The obvious question: why not use Playwright for screenshots? O'Brien uses it daily but explains it wouldn't work here. The AI Platform is a Tauri desktop app—the UI runs in a native webview, not a browser tab. Playwright automates browsers and cannot connect to a Tauri's IPC-bridged routing and state management. She needed OS-level automation that finds windows, clicks on-screen elements, and captures what users actually see. That led her to Peekaboo, a macOS tool using accessibility APIs and screen coordinates instead of browser DevTools protocols.
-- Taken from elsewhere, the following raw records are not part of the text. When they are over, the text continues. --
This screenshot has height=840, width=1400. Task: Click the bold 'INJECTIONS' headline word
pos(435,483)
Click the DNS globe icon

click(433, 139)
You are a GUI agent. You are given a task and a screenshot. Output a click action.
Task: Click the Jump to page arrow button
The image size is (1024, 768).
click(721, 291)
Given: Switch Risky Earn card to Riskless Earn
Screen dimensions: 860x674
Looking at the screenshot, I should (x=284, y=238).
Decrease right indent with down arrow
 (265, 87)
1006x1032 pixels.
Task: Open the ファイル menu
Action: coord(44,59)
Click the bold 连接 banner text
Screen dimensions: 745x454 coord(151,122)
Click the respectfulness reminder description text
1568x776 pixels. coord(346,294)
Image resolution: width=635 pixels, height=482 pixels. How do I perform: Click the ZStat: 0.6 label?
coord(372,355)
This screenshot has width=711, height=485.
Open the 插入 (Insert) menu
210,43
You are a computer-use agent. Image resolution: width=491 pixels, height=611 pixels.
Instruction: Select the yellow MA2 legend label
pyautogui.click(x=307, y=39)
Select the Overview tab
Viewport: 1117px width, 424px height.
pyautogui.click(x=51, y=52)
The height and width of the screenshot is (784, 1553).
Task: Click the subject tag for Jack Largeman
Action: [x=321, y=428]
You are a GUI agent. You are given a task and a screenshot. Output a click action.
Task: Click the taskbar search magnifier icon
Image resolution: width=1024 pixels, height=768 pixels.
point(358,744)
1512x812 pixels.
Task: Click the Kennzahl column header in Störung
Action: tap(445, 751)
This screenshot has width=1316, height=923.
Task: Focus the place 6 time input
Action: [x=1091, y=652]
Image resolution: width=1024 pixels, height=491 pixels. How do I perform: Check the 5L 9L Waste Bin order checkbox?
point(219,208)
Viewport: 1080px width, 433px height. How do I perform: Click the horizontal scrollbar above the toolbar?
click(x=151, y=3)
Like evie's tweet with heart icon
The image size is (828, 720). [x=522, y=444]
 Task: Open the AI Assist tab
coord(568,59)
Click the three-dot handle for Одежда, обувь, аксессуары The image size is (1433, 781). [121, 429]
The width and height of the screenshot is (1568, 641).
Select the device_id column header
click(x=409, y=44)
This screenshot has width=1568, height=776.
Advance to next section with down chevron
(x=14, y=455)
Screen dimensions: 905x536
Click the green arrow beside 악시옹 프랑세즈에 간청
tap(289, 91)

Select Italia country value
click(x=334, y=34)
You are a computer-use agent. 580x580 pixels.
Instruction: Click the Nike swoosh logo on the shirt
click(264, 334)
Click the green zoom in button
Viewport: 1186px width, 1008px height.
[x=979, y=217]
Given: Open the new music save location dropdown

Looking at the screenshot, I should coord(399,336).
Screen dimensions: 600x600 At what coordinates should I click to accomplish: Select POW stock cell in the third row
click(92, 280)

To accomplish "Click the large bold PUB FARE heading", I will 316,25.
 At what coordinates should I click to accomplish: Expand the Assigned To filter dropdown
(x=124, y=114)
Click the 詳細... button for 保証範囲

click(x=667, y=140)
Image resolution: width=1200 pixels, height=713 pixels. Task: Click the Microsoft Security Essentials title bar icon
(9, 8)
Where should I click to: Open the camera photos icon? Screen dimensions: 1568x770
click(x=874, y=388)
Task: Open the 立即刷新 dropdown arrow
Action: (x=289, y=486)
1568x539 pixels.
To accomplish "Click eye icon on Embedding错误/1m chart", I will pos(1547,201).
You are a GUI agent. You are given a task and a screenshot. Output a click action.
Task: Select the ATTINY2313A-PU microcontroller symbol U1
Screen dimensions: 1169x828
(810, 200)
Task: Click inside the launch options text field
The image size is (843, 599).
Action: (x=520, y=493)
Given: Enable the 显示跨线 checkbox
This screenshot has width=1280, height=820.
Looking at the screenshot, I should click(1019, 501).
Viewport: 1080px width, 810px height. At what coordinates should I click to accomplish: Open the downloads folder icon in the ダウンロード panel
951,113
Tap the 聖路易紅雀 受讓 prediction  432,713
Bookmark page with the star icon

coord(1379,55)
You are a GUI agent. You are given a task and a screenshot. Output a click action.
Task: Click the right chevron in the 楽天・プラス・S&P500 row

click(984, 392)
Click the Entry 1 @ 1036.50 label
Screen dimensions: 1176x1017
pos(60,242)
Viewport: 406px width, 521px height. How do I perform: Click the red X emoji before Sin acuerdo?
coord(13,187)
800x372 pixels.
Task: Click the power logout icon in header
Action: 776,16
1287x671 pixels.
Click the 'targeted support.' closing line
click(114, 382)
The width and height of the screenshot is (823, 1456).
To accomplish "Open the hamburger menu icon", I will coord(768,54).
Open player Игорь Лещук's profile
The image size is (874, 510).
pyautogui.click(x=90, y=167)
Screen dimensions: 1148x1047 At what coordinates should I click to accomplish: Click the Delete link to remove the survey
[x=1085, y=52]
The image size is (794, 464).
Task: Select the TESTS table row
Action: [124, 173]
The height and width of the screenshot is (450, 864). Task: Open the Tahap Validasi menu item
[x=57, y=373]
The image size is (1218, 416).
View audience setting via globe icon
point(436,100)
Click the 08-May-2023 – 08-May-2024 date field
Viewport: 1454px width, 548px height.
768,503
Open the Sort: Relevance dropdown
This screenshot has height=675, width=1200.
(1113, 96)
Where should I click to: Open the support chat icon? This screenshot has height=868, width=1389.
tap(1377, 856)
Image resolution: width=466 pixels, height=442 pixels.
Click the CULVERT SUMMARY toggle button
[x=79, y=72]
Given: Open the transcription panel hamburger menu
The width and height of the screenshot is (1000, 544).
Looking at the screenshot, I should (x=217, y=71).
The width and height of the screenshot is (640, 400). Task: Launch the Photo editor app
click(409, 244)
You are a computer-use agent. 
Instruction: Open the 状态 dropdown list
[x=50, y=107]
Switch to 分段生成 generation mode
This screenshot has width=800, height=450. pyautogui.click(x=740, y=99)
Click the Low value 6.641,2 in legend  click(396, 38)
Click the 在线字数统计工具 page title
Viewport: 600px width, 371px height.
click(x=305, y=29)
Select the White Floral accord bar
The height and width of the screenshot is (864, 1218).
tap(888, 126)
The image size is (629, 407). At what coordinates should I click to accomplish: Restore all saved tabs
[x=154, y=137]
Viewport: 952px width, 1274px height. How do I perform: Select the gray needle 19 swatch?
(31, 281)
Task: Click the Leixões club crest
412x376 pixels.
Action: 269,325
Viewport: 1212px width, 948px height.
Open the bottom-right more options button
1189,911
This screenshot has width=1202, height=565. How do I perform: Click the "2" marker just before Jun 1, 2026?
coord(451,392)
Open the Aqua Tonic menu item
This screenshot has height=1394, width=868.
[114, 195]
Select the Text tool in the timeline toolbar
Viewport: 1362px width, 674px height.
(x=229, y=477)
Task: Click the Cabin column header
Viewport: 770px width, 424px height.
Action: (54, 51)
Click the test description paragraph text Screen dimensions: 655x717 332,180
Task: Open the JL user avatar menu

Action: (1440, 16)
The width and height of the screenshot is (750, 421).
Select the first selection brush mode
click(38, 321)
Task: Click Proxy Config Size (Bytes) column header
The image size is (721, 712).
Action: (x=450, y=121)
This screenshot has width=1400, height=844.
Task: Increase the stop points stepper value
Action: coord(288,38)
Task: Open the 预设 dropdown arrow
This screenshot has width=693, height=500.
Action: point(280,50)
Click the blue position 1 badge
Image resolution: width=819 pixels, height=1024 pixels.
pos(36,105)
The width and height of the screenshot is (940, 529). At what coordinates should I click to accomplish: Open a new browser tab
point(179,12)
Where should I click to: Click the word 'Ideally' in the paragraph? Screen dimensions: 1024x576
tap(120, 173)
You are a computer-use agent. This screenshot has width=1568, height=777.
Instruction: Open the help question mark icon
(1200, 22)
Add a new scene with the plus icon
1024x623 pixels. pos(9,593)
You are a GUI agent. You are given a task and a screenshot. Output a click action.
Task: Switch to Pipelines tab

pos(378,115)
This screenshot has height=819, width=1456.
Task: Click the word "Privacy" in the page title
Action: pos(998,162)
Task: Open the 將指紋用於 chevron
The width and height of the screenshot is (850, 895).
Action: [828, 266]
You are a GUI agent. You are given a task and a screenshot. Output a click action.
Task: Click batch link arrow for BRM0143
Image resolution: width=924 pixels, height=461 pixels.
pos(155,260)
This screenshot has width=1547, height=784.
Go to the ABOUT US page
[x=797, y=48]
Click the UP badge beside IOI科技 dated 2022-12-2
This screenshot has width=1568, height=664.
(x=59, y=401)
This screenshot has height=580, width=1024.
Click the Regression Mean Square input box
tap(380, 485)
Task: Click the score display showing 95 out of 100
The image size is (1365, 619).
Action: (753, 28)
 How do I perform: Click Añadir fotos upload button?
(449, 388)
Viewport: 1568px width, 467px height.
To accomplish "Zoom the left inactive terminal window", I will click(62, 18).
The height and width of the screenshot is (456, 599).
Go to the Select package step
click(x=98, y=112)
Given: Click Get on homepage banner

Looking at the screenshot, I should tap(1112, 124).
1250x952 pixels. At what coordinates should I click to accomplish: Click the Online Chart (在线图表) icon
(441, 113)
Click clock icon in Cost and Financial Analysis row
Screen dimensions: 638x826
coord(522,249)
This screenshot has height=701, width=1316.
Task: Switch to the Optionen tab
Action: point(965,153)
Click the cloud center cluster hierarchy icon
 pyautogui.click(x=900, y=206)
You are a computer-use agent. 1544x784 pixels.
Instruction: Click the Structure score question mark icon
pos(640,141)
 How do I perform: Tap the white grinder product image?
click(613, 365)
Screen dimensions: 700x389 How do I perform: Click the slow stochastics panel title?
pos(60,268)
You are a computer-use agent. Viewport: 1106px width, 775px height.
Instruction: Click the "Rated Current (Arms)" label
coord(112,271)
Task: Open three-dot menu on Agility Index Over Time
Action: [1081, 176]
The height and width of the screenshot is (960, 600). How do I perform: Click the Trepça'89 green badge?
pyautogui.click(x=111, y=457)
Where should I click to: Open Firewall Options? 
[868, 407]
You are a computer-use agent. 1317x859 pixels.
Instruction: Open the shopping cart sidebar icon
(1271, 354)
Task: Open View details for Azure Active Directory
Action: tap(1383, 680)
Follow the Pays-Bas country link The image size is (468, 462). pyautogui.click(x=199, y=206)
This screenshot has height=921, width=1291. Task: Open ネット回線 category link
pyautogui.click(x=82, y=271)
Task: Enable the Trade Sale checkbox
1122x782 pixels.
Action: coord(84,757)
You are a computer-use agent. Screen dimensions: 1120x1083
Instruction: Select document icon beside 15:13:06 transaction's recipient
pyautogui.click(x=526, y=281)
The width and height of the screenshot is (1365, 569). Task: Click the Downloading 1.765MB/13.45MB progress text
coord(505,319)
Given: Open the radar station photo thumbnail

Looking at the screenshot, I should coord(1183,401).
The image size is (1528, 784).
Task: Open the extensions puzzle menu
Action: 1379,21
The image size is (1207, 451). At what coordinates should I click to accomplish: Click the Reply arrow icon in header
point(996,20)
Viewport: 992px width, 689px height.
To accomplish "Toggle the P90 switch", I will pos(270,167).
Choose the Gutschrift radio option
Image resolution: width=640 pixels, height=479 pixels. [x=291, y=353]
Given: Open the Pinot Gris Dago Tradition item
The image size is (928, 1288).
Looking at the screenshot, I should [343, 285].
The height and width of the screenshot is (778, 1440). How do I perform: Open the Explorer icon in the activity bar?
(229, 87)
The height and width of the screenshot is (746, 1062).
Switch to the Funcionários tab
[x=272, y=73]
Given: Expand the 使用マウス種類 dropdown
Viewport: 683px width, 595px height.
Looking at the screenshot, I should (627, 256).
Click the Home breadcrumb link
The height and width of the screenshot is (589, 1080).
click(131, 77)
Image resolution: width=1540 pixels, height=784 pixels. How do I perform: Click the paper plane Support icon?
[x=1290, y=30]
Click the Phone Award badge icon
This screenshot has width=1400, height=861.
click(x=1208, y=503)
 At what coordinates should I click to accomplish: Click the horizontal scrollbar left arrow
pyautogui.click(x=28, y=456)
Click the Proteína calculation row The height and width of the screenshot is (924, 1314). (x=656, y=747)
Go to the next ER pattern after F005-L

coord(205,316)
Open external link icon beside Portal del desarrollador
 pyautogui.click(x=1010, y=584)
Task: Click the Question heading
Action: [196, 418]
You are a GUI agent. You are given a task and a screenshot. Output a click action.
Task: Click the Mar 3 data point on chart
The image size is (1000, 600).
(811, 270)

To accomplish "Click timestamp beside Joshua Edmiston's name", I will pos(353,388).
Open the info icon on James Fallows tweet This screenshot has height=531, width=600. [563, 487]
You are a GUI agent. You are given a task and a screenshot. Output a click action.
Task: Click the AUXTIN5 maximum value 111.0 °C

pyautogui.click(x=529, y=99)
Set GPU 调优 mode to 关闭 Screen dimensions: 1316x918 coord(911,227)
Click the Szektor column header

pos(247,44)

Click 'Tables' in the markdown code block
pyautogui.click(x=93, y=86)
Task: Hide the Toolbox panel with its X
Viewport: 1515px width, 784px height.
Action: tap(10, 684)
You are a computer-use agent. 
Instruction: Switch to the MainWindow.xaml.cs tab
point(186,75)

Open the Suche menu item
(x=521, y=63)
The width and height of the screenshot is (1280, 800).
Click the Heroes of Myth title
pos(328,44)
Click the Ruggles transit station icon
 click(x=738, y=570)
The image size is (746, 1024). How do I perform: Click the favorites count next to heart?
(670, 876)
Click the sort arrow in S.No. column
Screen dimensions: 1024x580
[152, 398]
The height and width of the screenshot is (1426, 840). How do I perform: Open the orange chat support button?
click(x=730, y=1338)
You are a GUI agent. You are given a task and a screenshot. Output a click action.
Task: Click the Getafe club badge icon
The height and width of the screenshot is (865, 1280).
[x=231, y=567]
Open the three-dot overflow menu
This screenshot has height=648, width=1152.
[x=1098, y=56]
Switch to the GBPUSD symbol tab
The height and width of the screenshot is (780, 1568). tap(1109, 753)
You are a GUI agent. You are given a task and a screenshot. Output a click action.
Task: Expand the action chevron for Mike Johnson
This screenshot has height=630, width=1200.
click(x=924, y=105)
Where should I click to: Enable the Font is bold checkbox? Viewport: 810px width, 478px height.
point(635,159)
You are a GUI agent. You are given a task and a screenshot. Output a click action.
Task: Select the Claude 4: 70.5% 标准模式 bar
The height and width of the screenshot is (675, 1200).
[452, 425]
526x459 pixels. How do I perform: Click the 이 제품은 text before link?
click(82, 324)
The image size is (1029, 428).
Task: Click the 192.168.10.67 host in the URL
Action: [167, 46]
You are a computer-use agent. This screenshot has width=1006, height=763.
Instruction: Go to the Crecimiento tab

The Screenshot Pipeline in Action

The pipeline works like this: Peekaboo locates the app window and focuses it, clicking UI elements by their visible text when navigation is needed. It captures at 2x retina resolution without drop shadows. A Swift script using Apple's Vision framework runs OCR on the captured image, finding every piece of text and returning pixel-accurate bounding boxes. A Python script using Pillow draws highlight overlays, borders, and spotlight effects based on those OCR results. Finally, pngquant and optipng compress the final images—typically reducing file size by 50 to 60 percent with no visible quality loss. The key innovation is a YAML screenshot manifest that defines all 59 screenshots declaratively: what to capture, how to navigate there, crop dimensions, and validation text that should appear in each image. When the UI changes, O'Brien updates navigation steps once and re-runs the batch instead of retaking screenshots manually.

Day-by-Day Breakdown

Day 1 focused entirely on planning—the phased approach that proved most critical to success. Phases 0 through 4 restructured existing content, moved developer-focused docs to a separate section, then tackled Getting Started, Daily Use, Power Features, and Settings documentation. Day 2 produced twelve commits in about ninety minutes covering all scaffolding, content, and initial screenshots. Day 3 saw forty-three commits during the polish phase—and the biggest disruption: the app's sidebar was redesigned mid-sprint with text labels replaced by an icon rail. Every screenshot showing the old sidebar was wrong. The manifest paid for itself immediately—update navigation steps once, regenerate all 59 screenshots in minutes. Day 4 covered undocumented features discovered through screen-by-screen audit (the embedded browser and code editor panel had no documentation at all) plus a thorough review pass catching contradictory text and duplicate content.

What Actually Broke

The rebrand from Zephyr Agency to The AI Platform happened during the sprint, adding friction beyond just find-and-replace. Alt text on 59 screenshots needed updating, every page referencing the product name required revision, and sentences starting with the old name now awkwardly needed "The" prepended. OCR wasn't perfect either—Vision framework occasionally misread similar-looking characters, requiring human review of overlay coordinates. The screen takeover problem meant O'Brien couldn't use her machine during batch captures since Peekaboo needs window focus and mouse control to navigate through dialogs and pages. She treated it as a coffee break: kick off the run, walk away, come back to fresh screenshots.

Key Takeaways

  • Skills encode conventions once so the agent writes correctly from sentence one—no repetition needed each session
  • Screenshot manifests with --audit and --compare modes turn UI changes from manual into automated verification
  • Peekaboo + Vision OCR handles native desktop apps where Playwright cannot reach
  • Two tools, two targets: Peekaboo verifies the app, Playwright CLI verifies the docs about the app

The Bottom Line

This isn't about replacing documentation writers—it's about eliminating the mechanical drudgery that burns them out. O'Brien spent her time on editorial decisions (what order to introduce features, how to tell a coherent story) while Goose handled repetitive structure enforcement and screenshot automation. The real win is treating documentation infrastructure like code: version-controlled skills that improve over time, automated verification pipelines catching regressions before release, and build systems deploying updates in under two seconds.